■ Stored data entries
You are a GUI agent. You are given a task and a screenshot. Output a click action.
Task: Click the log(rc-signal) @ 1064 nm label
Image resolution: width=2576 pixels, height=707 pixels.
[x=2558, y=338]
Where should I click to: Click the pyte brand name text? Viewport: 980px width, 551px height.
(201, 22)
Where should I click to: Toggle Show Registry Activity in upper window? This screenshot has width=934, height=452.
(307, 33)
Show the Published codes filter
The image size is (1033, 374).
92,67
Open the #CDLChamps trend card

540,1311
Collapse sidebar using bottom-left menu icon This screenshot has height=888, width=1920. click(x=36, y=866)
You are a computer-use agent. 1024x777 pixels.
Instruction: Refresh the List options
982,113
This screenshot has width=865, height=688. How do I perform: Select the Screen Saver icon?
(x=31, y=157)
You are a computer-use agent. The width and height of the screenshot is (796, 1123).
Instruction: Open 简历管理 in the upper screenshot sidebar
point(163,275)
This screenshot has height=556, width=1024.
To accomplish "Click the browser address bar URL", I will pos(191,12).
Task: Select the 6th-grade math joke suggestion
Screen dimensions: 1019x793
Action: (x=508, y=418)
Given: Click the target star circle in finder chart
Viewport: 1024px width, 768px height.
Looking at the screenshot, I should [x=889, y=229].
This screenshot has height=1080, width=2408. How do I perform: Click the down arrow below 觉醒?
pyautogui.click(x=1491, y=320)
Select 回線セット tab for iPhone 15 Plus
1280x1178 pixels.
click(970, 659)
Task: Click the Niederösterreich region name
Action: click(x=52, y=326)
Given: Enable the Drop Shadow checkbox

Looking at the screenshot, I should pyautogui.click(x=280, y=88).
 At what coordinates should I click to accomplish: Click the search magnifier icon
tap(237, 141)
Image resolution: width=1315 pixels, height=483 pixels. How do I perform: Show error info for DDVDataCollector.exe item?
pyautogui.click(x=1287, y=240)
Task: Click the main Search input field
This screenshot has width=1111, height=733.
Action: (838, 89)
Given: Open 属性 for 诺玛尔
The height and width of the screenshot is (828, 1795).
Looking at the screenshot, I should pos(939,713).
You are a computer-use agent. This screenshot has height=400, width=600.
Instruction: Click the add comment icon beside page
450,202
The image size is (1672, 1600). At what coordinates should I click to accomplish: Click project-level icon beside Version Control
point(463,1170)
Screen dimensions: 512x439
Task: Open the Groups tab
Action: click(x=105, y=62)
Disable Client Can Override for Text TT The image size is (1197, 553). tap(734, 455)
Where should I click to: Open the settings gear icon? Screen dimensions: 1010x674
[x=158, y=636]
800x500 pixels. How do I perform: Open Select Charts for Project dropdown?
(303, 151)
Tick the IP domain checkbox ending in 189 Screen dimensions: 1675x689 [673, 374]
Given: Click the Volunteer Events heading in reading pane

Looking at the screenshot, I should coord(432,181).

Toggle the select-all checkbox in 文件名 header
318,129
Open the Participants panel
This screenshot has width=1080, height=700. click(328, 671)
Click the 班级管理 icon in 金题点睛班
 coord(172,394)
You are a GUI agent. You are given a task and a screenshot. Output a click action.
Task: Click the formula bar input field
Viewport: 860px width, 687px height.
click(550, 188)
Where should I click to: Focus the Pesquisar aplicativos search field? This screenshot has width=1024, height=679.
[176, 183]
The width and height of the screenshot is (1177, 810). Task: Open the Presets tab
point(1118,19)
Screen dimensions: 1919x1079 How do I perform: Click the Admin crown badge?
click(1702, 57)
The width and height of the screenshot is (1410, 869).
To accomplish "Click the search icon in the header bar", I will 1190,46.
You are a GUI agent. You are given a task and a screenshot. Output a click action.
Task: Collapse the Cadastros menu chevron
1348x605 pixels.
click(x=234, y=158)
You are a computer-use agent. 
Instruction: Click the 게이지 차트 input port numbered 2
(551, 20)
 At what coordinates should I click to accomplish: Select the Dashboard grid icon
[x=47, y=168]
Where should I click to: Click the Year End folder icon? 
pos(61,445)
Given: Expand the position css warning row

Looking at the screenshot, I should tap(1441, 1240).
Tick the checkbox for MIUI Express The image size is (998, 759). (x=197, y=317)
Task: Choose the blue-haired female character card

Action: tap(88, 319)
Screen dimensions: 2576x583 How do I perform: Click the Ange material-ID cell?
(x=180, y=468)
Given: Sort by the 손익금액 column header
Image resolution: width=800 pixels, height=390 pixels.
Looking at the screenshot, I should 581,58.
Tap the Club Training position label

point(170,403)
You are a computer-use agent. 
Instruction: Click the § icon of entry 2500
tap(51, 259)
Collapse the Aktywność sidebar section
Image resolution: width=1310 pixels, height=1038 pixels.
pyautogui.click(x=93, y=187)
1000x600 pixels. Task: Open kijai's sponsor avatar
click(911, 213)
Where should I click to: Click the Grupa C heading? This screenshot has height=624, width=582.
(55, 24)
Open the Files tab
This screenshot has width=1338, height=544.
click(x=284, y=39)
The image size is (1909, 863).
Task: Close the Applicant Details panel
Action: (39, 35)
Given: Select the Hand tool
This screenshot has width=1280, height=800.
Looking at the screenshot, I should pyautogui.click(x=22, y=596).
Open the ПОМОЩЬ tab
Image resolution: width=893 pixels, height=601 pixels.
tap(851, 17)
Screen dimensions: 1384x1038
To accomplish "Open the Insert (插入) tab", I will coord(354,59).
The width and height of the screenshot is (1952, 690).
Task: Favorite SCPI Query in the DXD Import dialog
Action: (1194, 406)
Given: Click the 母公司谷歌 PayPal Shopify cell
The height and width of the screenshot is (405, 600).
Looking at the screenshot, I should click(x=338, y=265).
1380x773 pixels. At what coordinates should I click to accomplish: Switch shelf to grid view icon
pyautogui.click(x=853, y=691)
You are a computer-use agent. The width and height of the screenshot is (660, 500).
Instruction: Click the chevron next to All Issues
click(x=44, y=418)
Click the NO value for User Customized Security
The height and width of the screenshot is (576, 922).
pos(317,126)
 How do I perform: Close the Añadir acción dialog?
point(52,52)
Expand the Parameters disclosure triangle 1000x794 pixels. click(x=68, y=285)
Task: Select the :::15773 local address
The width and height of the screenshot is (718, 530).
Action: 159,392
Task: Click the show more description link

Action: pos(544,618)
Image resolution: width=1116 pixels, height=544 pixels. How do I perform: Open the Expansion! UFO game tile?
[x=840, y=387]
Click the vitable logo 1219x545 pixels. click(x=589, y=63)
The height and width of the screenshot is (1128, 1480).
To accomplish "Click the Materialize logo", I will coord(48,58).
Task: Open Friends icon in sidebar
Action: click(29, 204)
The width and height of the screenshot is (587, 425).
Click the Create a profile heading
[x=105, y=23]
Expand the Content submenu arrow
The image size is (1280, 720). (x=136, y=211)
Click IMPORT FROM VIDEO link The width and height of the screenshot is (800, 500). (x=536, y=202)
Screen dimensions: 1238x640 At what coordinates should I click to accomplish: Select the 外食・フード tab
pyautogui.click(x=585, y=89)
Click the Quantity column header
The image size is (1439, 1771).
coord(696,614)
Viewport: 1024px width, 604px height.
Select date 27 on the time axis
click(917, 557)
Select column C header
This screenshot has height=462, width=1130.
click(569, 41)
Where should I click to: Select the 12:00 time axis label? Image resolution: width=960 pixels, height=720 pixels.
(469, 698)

■ What the task asks
Copy out every record again, letter for letter.

■ Response to the exercise
You are a GUI agent. You are given a task and a screenshot. Output a click action.
Task: Click the log(rc-signal) @ 1064 nm label
Image resolution: width=2576 pixels, height=707 pixels.
[x=2558, y=338]
Where should I click to: Click the pyte brand name text? Viewport: 980px width, 551px height.
(201, 22)
Where should I click to: Toggle Show Registry Activity in upper window? This screenshot has width=934, height=452.
(307, 33)
Show the Published codes filter
The image size is (1033, 374).
92,67
Open the #CDLChamps trend card

540,1311
Collapse sidebar using bottom-left menu icon This screenshot has height=888, width=1920. click(x=36, y=866)
You are a computer-use agent. 1024x777 pixels.
Instruction: Refresh the List options
982,113
This screenshot has width=865, height=688. How do I perform: Select the Screen Saver icon?
(x=31, y=157)
You are a computer-use agent. The width and height of the screenshot is (796, 1123).
Instruction: Open 简历管理 in the upper screenshot sidebar
point(163,275)
This screenshot has height=556, width=1024.
To accomplish "Click the browser address bar URL", I will pos(191,12).
Task: Select the 6th-grade math joke suggestion
Screen dimensions: 1019x793
Action: (x=508, y=418)
Given: Click the target star circle in finder chart
Viewport: 1024px width, 768px height.
Looking at the screenshot, I should [x=889, y=229].
This screenshot has height=1080, width=2408. How do I perform: Click the down arrow below 觉醒?
pyautogui.click(x=1491, y=320)
Select 回線セット tab for iPhone 15 Plus
1280x1178 pixels.
click(970, 659)
Task: Click the Niederösterreich region name
Action: click(x=52, y=326)
Given: Enable the Drop Shadow checkbox

Looking at the screenshot, I should pyautogui.click(x=280, y=88).
 At what coordinates should I click to accomplish: Click the search magnifier icon
tap(237, 141)
Image resolution: width=1315 pixels, height=483 pixels. How do I perform: Show error info for DDVDataCollector.exe item?
pyautogui.click(x=1287, y=240)
Task: Click the main Search input field
This screenshot has width=1111, height=733.
Action: (838, 89)
Given: Open 属性 for 诺玛尔
The height and width of the screenshot is (828, 1795).
Looking at the screenshot, I should pos(939,713).
You are a computer-use agent. This screenshot has height=400, width=600.
Instruction: Click the add comment icon beside page
450,202
The image size is (1672, 1600). At what coordinates should I click to accomplish: Click project-level icon beside Version Control
point(463,1170)
Screen dimensions: 512x439
Task: Open the Groups tab
Action: click(x=105, y=62)
Disable Client Can Override for Text TT The image size is (1197, 553). tap(734, 455)
Where should I click to: Open the settings gear icon? Screen dimensions: 1010x674
[x=158, y=636]
800x500 pixels. How do I perform: Open Select Charts for Project dropdown?
(303, 151)
Tick the IP domain checkbox ending in 189 Screen dimensions: 1675x689 [673, 374]
Given: Click the Volunteer Events heading in reading pane

Looking at the screenshot, I should coord(432,181).

Toggle the select-all checkbox in 文件名 header
318,129
Open the Participants panel
This screenshot has width=1080, height=700. click(328, 671)
Click the 班级管理 icon in 金题点睛班
 coord(172,394)
You are a GUI agent. You are given a task and a screenshot. Output a click action.
Task: Click the formula bar input field
Viewport: 860px width, 687px height.
click(550, 188)
Where should I click to: Focus the Pesquisar aplicativos search field? This screenshot has width=1024, height=679.
[176, 183]
The width and height of the screenshot is (1177, 810). Task: Open the Presets tab
point(1118,19)
Screen dimensions: 1919x1079 How do I perform: Click the Admin crown badge?
click(1702, 57)
The width and height of the screenshot is (1410, 869).
To accomplish "Click the search icon in the header bar", I will 1190,46.
You are a GUI agent. You are given a task and a screenshot. Output a click action.
Task: Collapse the Cadastros menu chevron
1348x605 pixels.
click(x=234, y=158)
You are a computer-use agent. 
Instruction: Click the 게이지 차트 input port numbered 2
(551, 20)
 At what coordinates should I click to accomplish: Select the Dashboard grid icon
[x=47, y=168]
Where should I click to: Click the Year End folder icon? 
pos(61,445)
Given: Expand the position css warning row

Looking at the screenshot, I should tap(1441, 1240).
Tick the checkbox for MIUI Express The image size is (998, 759). (x=197, y=317)
Task: Choose the blue-haired female character card

Action: tap(88, 319)
Screen dimensions: 2576x583 How do I perform: Click the Ange material-ID cell?
(x=180, y=468)
Given: Sort by the 손익금액 column header
Image resolution: width=800 pixels, height=390 pixels.
Looking at the screenshot, I should 581,58.
Tap the Club Training position label

point(170,403)
You are a computer-use agent. 
Instruction: Click the § icon of entry 2500
tap(51, 259)
Collapse the Aktywność sidebar section
Image resolution: width=1310 pixels, height=1038 pixels.
pyautogui.click(x=93, y=187)
1000x600 pixels. Task: Open kijai's sponsor avatar
click(911, 213)
Where should I click to: Click the Grupa C heading? This screenshot has height=624, width=582.
(55, 24)
Open the Files tab
This screenshot has width=1338, height=544.
click(x=284, y=39)
The image size is (1909, 863).
Task: Close the Applicant Details panel
Action: (39, 35)
Given: Select the Hand tool
This screenshot has width=1280, height=800.
Looking at the screenshot, I should pyautogui.click(x=22, y=596).
Open the ПОМОЩЬ tab
Image resolution: width=893 pixels, height=601 pixels.
tap(851, 17)
Screen dimensions: 1384x1038
To accomplish "Open the Insert (插入) tab", I will coord(354,59).
The width and height of the screenshot is (1952, 690).
Task: Favorite SCPI Query in the DXD Import dialog
Action: (1194, 406)
Given: Click the 母公司谷歌 PayPal Shopify cell
The height and width of the screenshot is (405, 600).
Looking at the screenshot, I should click(x=338, y=265).
1380x773 pixels. At what coordinates should I click to accomplish: Switch shelf to grid view icon
pyautogui.click(x=853, y=691)
You are a computer-use agent. The width and height of the screenshot is (660, 500).
Instruction: Click the chevron next to All Issues
click(x=44, y=418)
Click the NO value for User Customized Security
The height and width of the screenshot is (576, 922).
pos(317,126)
 How do I perform: Close the Añadir acción dialog?
point(52,52)
Expand the Parameters disclosure triangle 1000x794 pixels. click(x=68, y=285)
Task: Select the :::15773 local address
The width and height of the screenshot is (718, 530).
Action: 159,392
Task: Click the show more description link

Action: pos(544,618)
Image resolution: width=1116 pixels, height=544 pixels. How do I perform: Open the Expansion! UFO game tile?
[x=840, y=387]
Click the vitable logo 1219x545 pixels. click(x=589, y=63)
The height and width of the screenshot is (1128, 1480).
To accomplish "Click the Materialize logo", I will coord(48,58).
Task: Open Friends icon in sidebar
Action: click(29, 204)
The width and height of the screenshot is (587, 425).
Click the Create a profile heading
[x=105, y=23]
Expand the Content submenu arrow
The image size is (1280, 720). (x=136, y=211)
Click IMPORT FROM VIDEO link The width and height of the screenshot is (800, 500). (x=536, y=202)
Screen dimensions: 1238x640 At what coordinates should I click to accomplish: Select the 外食・フード tab
pyautogui.click(x=585, y=89)
Click the Quantity column header
The image size is (1439, 1771).
coord(696,614)
Viewport: 1024px width, 604px height.
Select date 27 on the time axis
click(917, 557)
Select column C header
This screenshot has height=462, width=1130.
click(569, 41)
Where should I click to: Select the 12:00 time axis label? Image resolution: width=960 pixels, height=720 pixels.
(469, 698)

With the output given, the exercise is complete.